ぽんの日記

京都に住む大学院生です。twitter:のゆたの(@noyutano) https://twitter.com/noyutano

メモ)泉州機業地対策

覚え書きということで

 

 

大阪労働基準局[1998]『労働基準行政大阪50年の歩み』に寄せられたOBの寄稿の中で、次のような文章がある。

かかる泉州機業地の無法ともいうべき状況を一掃すべく、昭和35年5月に「岸和田監督署管内における紡織業の深夜業違反絶滅措置要綱」が大阪局から発せられ、同署に泉州機業地対策本部」が設置された。対策を実施するためにワゴン車も1台、運転手とともに配置し深夜監督等の足がまず確保され、局から監察官2名、他署の監督官も5~6名が常駐し、岸和田署の監督官ともども監督指導を行う局署をあげての強力な体制が敷かれた。昼間の定期監督も行われたが、人員と機動力がそろったので深夜臨検の回数も飛躍的に増加させたため法違反の摘発数もそれまでと比較にならぬ位の数になり、その中から悪質事業場をリストアップし、片っ端から書類送検を行った。

現地の岸和田署の監督官が主として昼間と夜間の監督による違反の現認、局他署からの応援部隊は送検処理を行うというような、一種の流れ作業方式が採用されたが、効率的であった。

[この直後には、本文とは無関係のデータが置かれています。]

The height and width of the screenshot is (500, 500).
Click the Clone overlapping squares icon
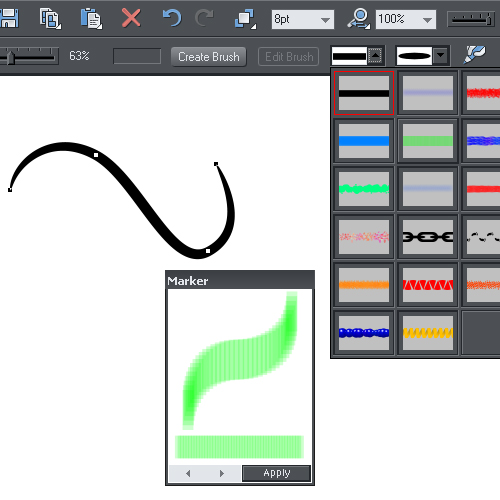(x=245, y=18)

結果として送検件数は増加し、対策本部が設置された昭和35年から3年間で173件を送検したのである。昭和36年だけでも100件という数字であった。悪質な事業場では2回にわたり送検されたが、なかには4回連続送検された事業主もおり、体刑の判決も出たのである。

……

泉州機業地対策は、大阪局として広い地域にわたる多数事業場の法違反是正に取組んだ異例、かつ最初の貴重な事例である。しかし従事した職員の労苦は多大という他はなかった。一口に深夜臨検といっても初期の交通手段は自転車或は中古の原動機付き自転車であり、夏冬を問わず片道10キロ以上の道程を駆けめぐり一晩に数十件の事業場を臨検した。深夜に閉門された事業場の戸をたたいてやっと工場内へ入れてもらい、就労中の女子労働者に現認書の記名指印を得るのは一苦労であったし、深夜臨検に抵抗して暴力を振るう事業主もいたのである。

(高橋壽雄「泉州機業地対策」106頁)

 

「違反絶滅措置要綱」とは物々しいが、1961年で100件というのはかなりの数だ。1961年の全国の送検数が451件だ。

全国的にいえば1964年を境に送検数が増えるわけだが、大阪や愛知はイレギュラーだったりする。